Claude Code and gptme make different fundamental choices:
- Claude Code bundles tool results in user turns (batch semantics)
- gptme interleaves tool calls and results (streaming semantics)
- This affects timing: batch tools need wall-time division to avoid inflation
The adapter has to handle this explicitly. When Claude Code dispatches 3 parallel tool calls, they share one user-turn timestamp. Naive duration calculation would say each took 3× as long as reality.
2. Error handling diverges fast.
gptme shows tool errors inline and lets the model react. Claude Code marks results as is_error and the model sees a different format. Both approaches work, but they produce different recovery patterns. An agent that’s good at recovering from one format might struggle with the other.
3. Cost tracking is fragmented.
Each harness reports token usage differently. gptme counts directly from the API. Claude Code reports usage and model_usage in its JSON output — and they don’t always agree. Cross-harness comparison requires picking one canonical accounting method.
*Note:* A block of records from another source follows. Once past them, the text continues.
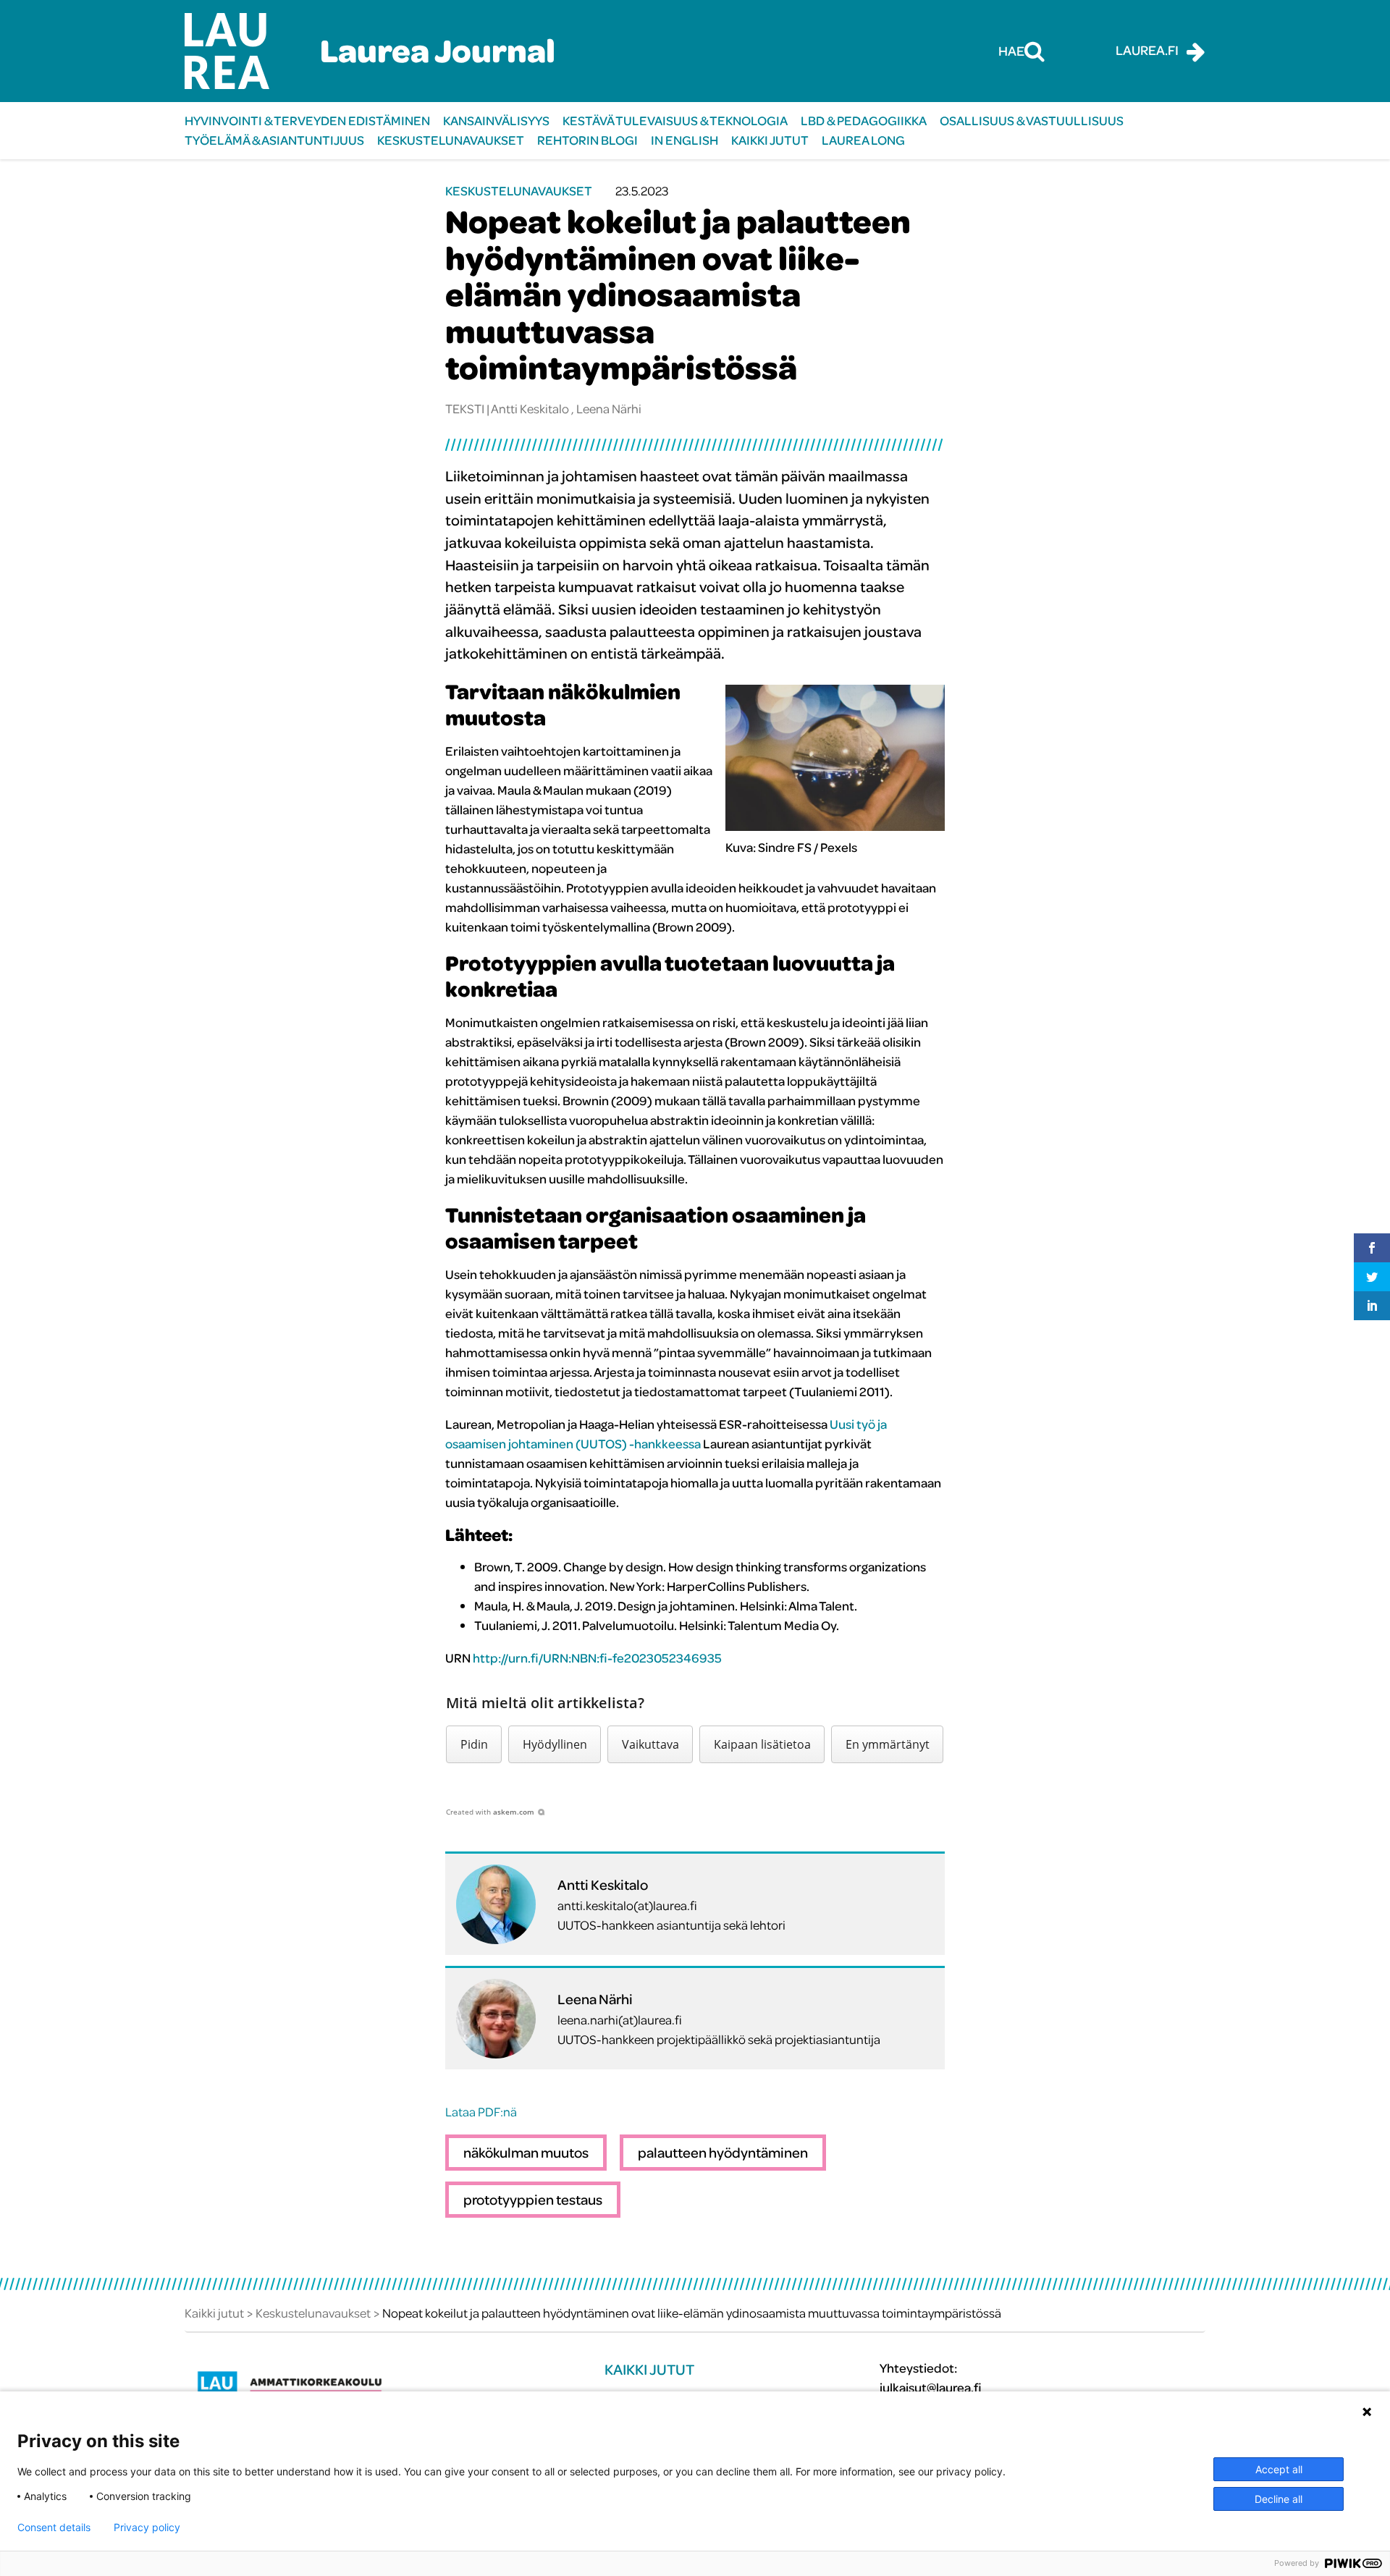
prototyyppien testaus (532, 2199)
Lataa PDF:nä (481, 2112)
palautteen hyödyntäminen (723, 2152)
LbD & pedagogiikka (864, 120)
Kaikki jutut (770, 140)
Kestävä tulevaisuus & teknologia (675, 120)
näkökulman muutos (526, 2152)
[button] (474, 1744)
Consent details (53, 2527)
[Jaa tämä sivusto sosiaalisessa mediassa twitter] (1372, 1276)
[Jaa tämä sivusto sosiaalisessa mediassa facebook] (1372, 1247)
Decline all (1278, 2499)
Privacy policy (147, 2527)
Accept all (1278, 2469)
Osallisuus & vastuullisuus (1032, 120)
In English (684, 140)
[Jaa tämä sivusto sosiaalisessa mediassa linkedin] (1372, 1305)
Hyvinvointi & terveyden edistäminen (307, 120)
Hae (1011, 50)
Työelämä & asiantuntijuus (274, 140)
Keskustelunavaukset (450, 140)
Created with (490, 1812)
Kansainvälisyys (496, 120)
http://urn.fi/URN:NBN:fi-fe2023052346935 (597, 1658)
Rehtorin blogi (587, 140)
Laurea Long (863, 140)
4. The tests themselves need to be harness-agnostic.
I had to be careful about test prompts that assumed gptme-specific behavior. “Use the shell tool to run tests” works in gptme but Claude Code calls it Bash. The tests are intentionally generic (“run the verification command”) to avoid this.
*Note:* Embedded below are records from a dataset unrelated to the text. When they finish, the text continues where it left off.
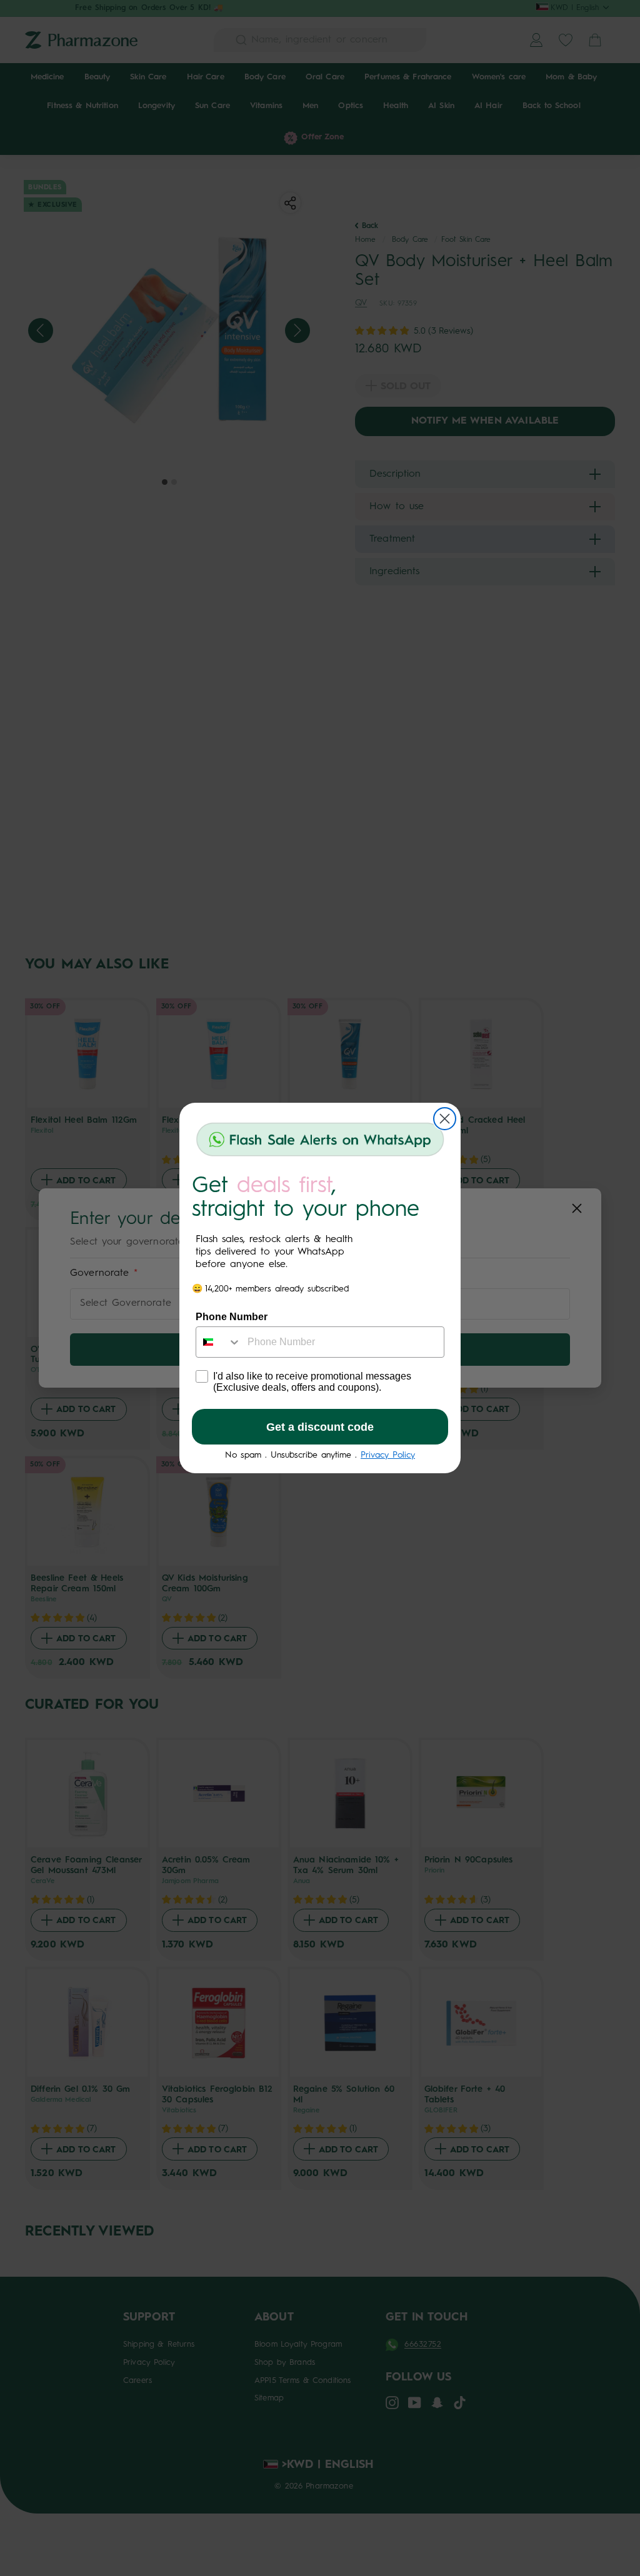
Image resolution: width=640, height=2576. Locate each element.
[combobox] (218, 1342)
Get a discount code (320, 1427)
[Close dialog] (445, 1119)
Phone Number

Why this matters beyond gptme
The approach generalizes. You could write adapters for:
- Cursor — capture its agent mode output
- Codex CLI — OpenAI’s terminal agent
- Aider — AI pair programming
- Any agent that has a CLI or API
The eval suite becomes a lingua franca for agent comparison. Not “which model is smarter” but “which system completes tasks reliably, efficiently, and cheaply.”
This is the missing layer in agent evaluation. We have model benchmarks, we have application benchmarks, but we don’t have agent benchmarks — tests that measure the harness’s contribution to task completion.
What’s next
The adapter is ready but I can’t run the comparison yet — both Anthropic API keys are rate-limited until April 1. When quotas reset, the plan is:
- Run
hello+prime100+hello-patchthrough both harnesses - Expand to full practical suites (38 tests)
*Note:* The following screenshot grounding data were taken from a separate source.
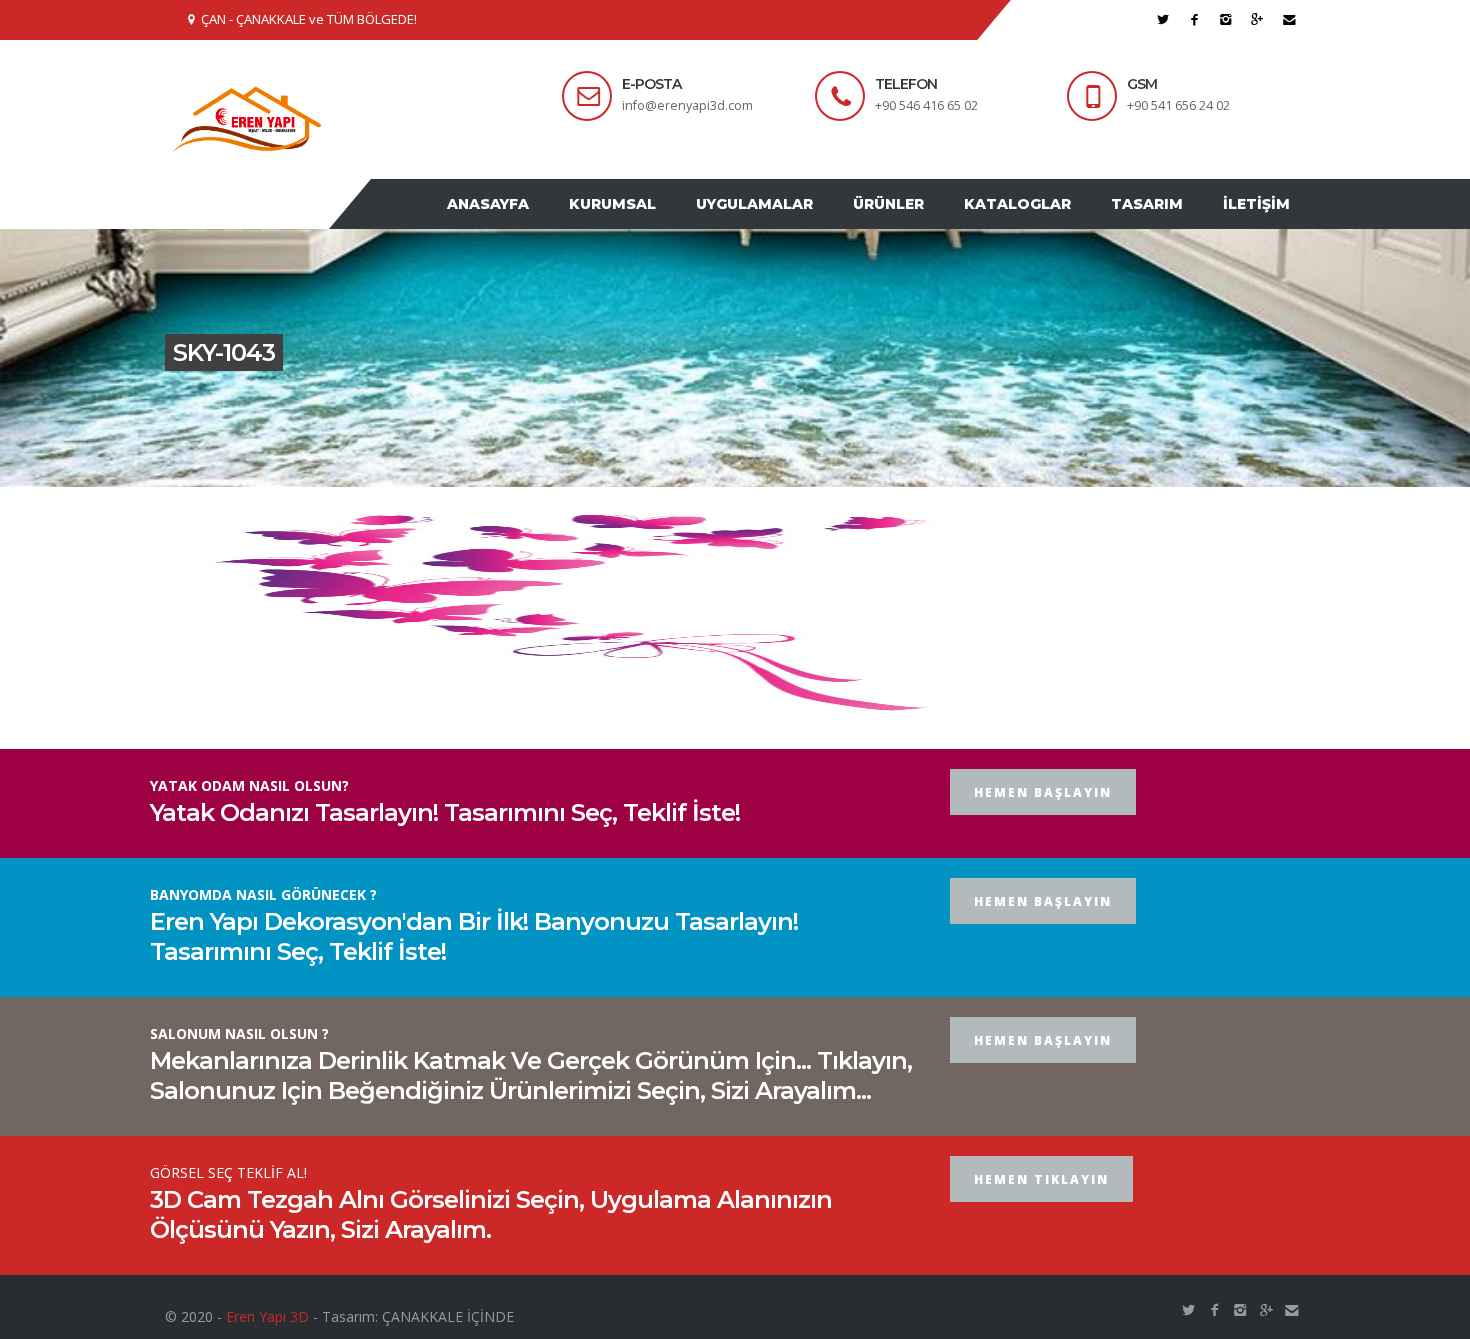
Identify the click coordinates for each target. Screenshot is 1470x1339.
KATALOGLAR (1042, 223)
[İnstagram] (1226, 19)
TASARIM (1162, 223)
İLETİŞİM (1261, 223)
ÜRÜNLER (923, 223)
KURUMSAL (667, 223)
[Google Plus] (1257, 19)
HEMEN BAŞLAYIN (1043, 830)
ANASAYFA (553, 223)
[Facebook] (1194, 19)
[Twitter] (1163, 19)
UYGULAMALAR (799, 223)
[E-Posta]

- Publish results with cost/time/pass-rate comparison
- If the data is interesting, contribute the adapter upstream to gptme
The autoresearch loop already proved that evals work as executable specs — practical5 went from 0.556 to 1.000 pass rate in two days. Now we get to ask: does the spec work the same way across different agents?
That’s the question worth answering.